Some people claim that the low basal temperature is due to toxins in the body, and is not due to low thyroid. They claim that all you have to do is remove the toxins and your body temperature will go up. In my opinion, this is only a half-truth. Yes, you should go about getting rid of toxins with saunas and nutritional support, and every way you can think of doing so. Maybe afterwards your body temperature will rise and you won’t need the hormonal support. Yet in the mean time, you need the thyroid or other hormonal supplements to help your liver get rid of toxins, and to help your immune system function. Thyroid and progesterone will help you absorb your nutrients and keep them from being wasted. Hence I feel thyroid and progesterone supplementation can help you get healthier faster. Trying to get nutrients and trying to detoxify your body without hormonal support is an uphill battle. I know from personal experience. Several years ago I finally got some thyroid. I’ve made much more rapid progress since getting this thyroid than the many previous years. Thyroid, progesterone, DHEA, and pregnenolone support your body and allow it to heal.

No Treatment?

Donna: My thyroid is low, I think it is my T4, my doctors just took more blood tests this past Tuesday and I am waiting for the results as I type this. I don’t know if they will give me something for it if it still comes back low. In that case, I will treat myself for it. Where can I get these products? Health food store?

Polly: It is best that you get someone to help you with this. However, you do have the option of trying the thyroid glandulars that you can get from Nutri-meds. (More about this later.)

In my opinion, if your tests were borderline, that deserves a trial prescription of the hormone, not a repeat of the blood test.
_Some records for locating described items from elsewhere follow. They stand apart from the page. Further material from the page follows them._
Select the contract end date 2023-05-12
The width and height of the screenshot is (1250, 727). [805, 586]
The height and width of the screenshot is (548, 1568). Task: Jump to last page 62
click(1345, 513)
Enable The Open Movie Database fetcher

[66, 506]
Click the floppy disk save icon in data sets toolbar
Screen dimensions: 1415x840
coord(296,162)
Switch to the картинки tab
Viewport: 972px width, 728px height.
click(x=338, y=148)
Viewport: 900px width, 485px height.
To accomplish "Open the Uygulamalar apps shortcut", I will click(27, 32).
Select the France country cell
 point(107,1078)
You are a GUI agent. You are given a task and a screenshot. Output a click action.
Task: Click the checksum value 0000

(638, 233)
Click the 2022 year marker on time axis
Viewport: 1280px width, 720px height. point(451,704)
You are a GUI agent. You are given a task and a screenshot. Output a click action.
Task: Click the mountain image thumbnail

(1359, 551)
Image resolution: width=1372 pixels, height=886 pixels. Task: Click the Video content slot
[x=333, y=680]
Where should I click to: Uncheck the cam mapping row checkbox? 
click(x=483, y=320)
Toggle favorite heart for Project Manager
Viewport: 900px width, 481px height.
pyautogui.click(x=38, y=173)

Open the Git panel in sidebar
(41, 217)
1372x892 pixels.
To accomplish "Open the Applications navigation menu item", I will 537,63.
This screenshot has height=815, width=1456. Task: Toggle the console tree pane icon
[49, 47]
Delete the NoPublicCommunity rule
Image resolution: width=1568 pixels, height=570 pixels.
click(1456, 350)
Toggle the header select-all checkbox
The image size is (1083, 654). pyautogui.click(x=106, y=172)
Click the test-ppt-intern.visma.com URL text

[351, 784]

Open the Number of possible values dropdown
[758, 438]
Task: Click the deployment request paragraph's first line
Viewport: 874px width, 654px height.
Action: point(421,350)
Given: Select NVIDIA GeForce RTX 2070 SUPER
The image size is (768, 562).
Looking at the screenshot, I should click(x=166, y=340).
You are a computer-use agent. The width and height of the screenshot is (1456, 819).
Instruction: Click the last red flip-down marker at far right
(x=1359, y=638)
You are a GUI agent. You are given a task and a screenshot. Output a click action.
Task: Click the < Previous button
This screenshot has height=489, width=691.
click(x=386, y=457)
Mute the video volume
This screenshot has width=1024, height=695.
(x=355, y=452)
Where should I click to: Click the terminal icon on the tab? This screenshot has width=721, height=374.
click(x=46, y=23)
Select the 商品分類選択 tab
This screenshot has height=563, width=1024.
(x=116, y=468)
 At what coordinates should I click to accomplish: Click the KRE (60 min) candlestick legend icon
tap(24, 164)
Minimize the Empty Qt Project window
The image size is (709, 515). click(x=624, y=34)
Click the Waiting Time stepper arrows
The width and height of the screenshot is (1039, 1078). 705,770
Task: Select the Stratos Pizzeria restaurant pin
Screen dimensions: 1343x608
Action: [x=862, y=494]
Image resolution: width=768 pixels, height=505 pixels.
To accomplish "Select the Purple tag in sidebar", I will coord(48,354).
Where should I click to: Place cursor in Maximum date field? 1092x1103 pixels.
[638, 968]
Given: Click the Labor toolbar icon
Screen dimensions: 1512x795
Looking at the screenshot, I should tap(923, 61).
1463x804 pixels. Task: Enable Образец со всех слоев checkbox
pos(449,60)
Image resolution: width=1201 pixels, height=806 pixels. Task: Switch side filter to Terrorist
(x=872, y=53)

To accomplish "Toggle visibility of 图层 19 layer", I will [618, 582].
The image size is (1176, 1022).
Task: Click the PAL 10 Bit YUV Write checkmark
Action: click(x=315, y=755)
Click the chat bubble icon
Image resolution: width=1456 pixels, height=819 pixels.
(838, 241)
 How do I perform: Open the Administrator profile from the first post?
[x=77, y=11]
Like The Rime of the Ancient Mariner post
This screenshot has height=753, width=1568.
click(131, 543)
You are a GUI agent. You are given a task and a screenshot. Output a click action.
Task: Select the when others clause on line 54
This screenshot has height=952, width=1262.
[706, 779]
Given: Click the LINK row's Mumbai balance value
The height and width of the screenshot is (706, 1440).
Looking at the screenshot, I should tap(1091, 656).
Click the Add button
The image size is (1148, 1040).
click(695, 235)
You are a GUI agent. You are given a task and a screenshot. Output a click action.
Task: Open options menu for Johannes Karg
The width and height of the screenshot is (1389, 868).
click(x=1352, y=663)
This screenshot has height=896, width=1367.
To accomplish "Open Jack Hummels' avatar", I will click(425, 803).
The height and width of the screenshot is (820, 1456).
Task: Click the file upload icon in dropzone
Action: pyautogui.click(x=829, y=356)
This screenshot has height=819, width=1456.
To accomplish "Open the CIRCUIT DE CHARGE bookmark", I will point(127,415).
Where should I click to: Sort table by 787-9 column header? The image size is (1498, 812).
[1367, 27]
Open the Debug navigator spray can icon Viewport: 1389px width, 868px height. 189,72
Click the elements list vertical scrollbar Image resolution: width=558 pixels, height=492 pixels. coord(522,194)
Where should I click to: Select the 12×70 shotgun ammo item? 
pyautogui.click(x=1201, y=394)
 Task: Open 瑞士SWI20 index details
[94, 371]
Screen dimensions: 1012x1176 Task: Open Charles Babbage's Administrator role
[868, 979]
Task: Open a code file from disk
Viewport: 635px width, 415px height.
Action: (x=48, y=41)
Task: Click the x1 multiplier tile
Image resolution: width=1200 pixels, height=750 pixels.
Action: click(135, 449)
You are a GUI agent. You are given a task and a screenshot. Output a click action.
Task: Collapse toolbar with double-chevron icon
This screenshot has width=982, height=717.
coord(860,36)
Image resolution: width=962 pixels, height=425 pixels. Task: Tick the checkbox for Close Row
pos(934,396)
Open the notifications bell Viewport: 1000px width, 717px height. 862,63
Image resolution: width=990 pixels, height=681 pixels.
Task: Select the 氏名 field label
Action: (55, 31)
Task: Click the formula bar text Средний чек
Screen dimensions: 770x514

Many people think that the normal ranges are too wide to begin with. A “borderline” measurement is a pretty strong indication that the level isn’t right.

Some doctors are way too conservative in how they treat with thyroid. I’ve heard of doctors giving patients just enough thyroid so that the test results barely creep into the “normal” range, even though the patient is still exhibiting many hypothyroid symptoms. That is unacceptable treatment. A person deserves to feel well.

I even have a friend whose blood tests were outside of the standard ranges; still her doctor wouldn’t give her thyroid. Her doctor just said the thyroid was fine. Yet this friend knew that she felt just like she did at another time when she needed thyroid. So she got a copy of her test results, discovered the discrepancy, and went elsewhere. Her new doctor couldn’t understand how those tests could have possibly been interpreted as normal.

If you want a second opinion, ask the receptionist for a copy of your thyroid test results. Make sure it isn’t just a slip of paper with a number scribbled on it. It should have the “normal” ranges for each test printed on it. Different labs may use different units and ranges. So you want a copy of the whole lab test printout. Then show it to another doctor, preferably an alternative doctor. (Keeping your own records is a good idea anyway. Then if the blood thyroid levels change with time, you might catch a problem early.)

There is such a difference of opinion on the use of thyroid. Sometimes a patient’s new doctor will take them off of dessicated thyroid. Even if the patient feels much worse, the patient can’t convince the new doctor to given them the original prescription. Many people have been totally frustrated with the situation. They don’t know where to find a doctor that will treat them. So with limited energy and funds, they suffer in silence.